林爱华是这个家庭里唯一“健康人”，身上虽然也有些“老毛病”，但所幸没有重大疾病。她总说，自己不能，也不敢生病。

一家人走过年年岁岁。

“不敢去想家里两个人都失去自理能力的时候该怎么办，我只能努力能撑一天是一天。”林爱华说，自己只想尽心尽力照顾着丈夫和儿子，维持家庭运转。

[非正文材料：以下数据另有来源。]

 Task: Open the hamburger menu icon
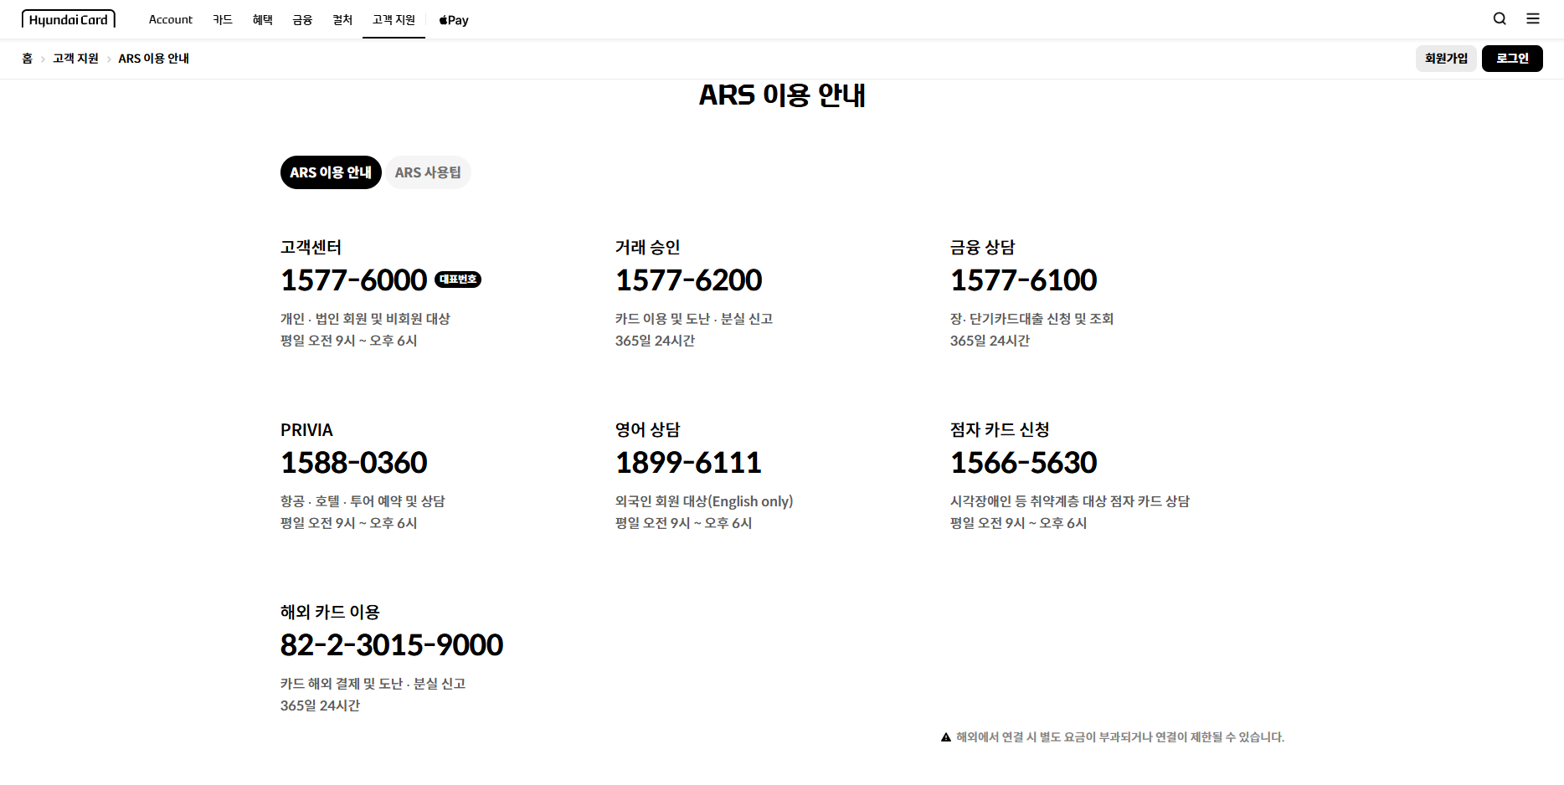(x=1533, y=18)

郭敬堂一直很努力。2023年他大学毕业，开始求职，刚开始因严重残疾屡屡被拒，但他没有灰心气馁，坚持投简历、找工作，终于把握机遇，为自己找到了一份能够远程进行的工作——为深圳一家亚马逊平台的电商公司做网络运营和库存管理。

“我知道，有一天爸爸可能会失明，妈妈也会老去，我们的生活会有很大变数。”郭敬堂说，“在那之前，我要努力多赚钱，减少家里的负担，争取做一个自食其力，独立自主的人。”

2024年，脊椎严重侧弯的郭敬堂打算前往上海做脊椎矫正手术，爸爸妈妈都很支持，一家人积极地做着准备。

这一家人的经历表明，疾病也许发生在一个人身上，但对抗疾病的往往是整个家庭。根据估算，与郭敬堂一样的SMA患者全国约有3万名，与郭远兰的一样的RP患者全国约有1万-3万名。

对郭敬堂一家人而言，未来的道路少不了曲折。即使如此，他们三个人都没有失去生活的希望与乐观。

林爱华说，只要郭敬堂开着电动轮椅走在前面，爸爸牢牢抓住轮椅的扶手，她在一边紧握孩子的手，他们一家人就能够一直坚定顽强地走下去。他们三个人的生命，早已在“家”这个容器中相互交融，成为彼此的支撑。